◆ Short task 1 ◆
According to the excerpt about Plame, in which building will Friday's hearing take place?

◆ Selection ◆
Plame is expected to tell Rep. Henry Waxman, D-Calif., and chairman of the House Oversight and Government Reform Committee, that she was, in fact, a classified undercover agent and that her career at the CIA was destroyed in the summer of 2003 when her name became public in a column written by Robert Novak.
Several of her CIA colleagues from the class of 1985, now retired, are gathering in Washington Thursday night to take her out to dinner.
Fellow former covert agents, Larry Johnson and Jim Marcinkowski, who have both spoken out publicly in support of Plame, are planning to dine with their now famous classmate at an undisclosed location.
Both Johnson and Marcinkowski also plan to attend the 10 a.m. hearing, Friday, in the Rayburn House Office Building. Plame's husband is not expected to be at the hearing.
Johnson tells NBC that Plame, who he says started at the agency as a covert officer with "official cover" meaning a diplomatic passport, became, at one point in her career, "a non-official cover officer." Johnson said that meant she agreed to operate overseas without the protection of a diplomatic passport, which he says is risky.
Her status at the CIA was never an issue at the CIA leak trial of I. Lewis "Scooter" Libby. The judge prevented the jury of hearing any testimony concerning what Plame's status was at the agency.

◆ Dataset records ◆
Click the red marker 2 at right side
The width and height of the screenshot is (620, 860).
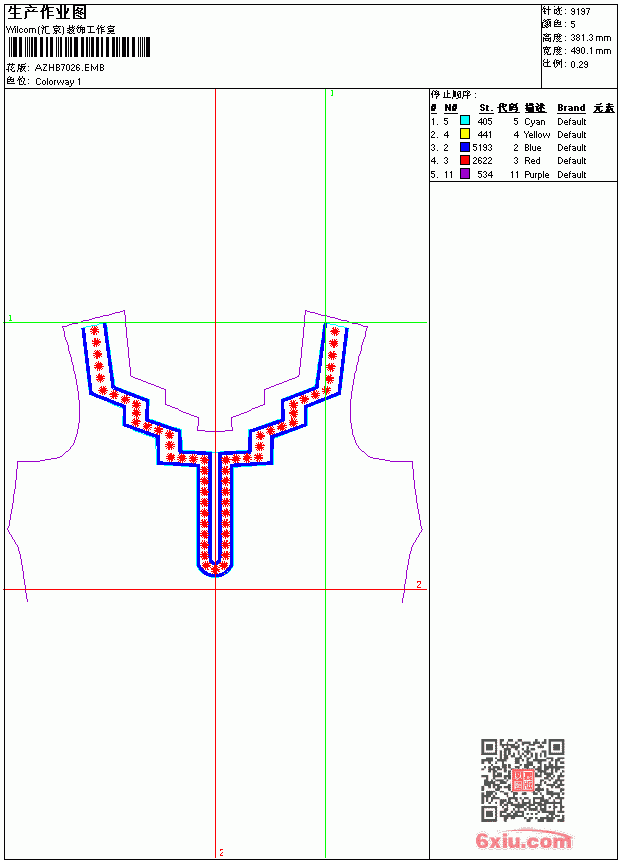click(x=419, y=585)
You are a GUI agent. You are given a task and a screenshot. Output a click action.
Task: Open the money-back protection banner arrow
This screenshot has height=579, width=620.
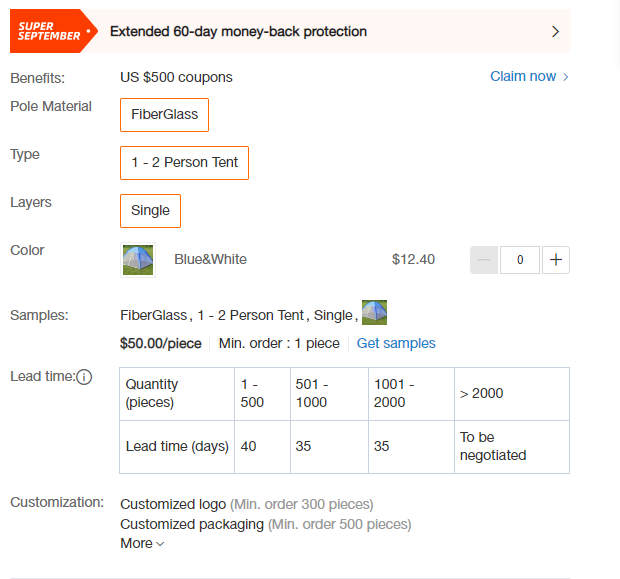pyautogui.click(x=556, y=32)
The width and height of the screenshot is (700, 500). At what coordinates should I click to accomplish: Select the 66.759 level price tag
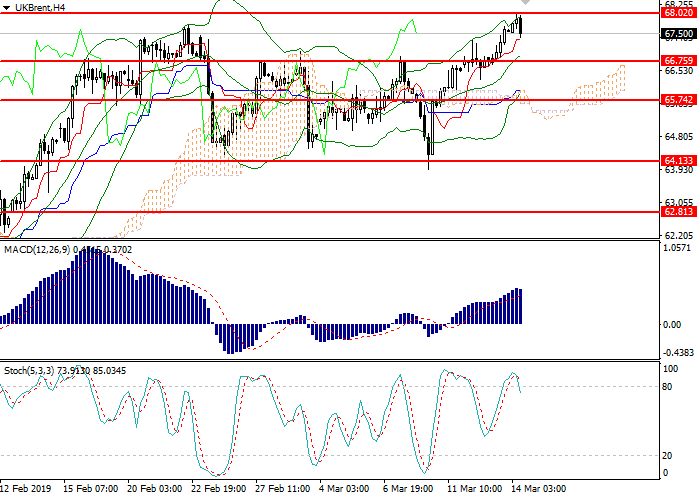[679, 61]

---

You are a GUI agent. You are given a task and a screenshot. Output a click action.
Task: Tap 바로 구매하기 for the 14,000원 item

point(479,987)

◆ Short task 2 ◆
Arrange the section of the listing that opens with the line containing "Click the red marker 2 at right side" and closes with the line containing "pyautogui.click(x=556, y=32)", both of those lines included, as a numbered list. Skip blank lines and leave the pictures out.

◆ Finished answer 1 ◆
The Rayburn House Office Building.

◆ Finished answer 2 ◆
1. Click the red marker 2 at right side
2. The width and height of the screenshot is (620, 860).
3. click(x=419, y=585)
4. You are a GUI agent. You are given a task and a screenshot. Output a click action.
5. Task: Open the money-back protection banner arrow
6. This screenshot has height=579, width=620.
7. pyautogui.click(x=556, y=32)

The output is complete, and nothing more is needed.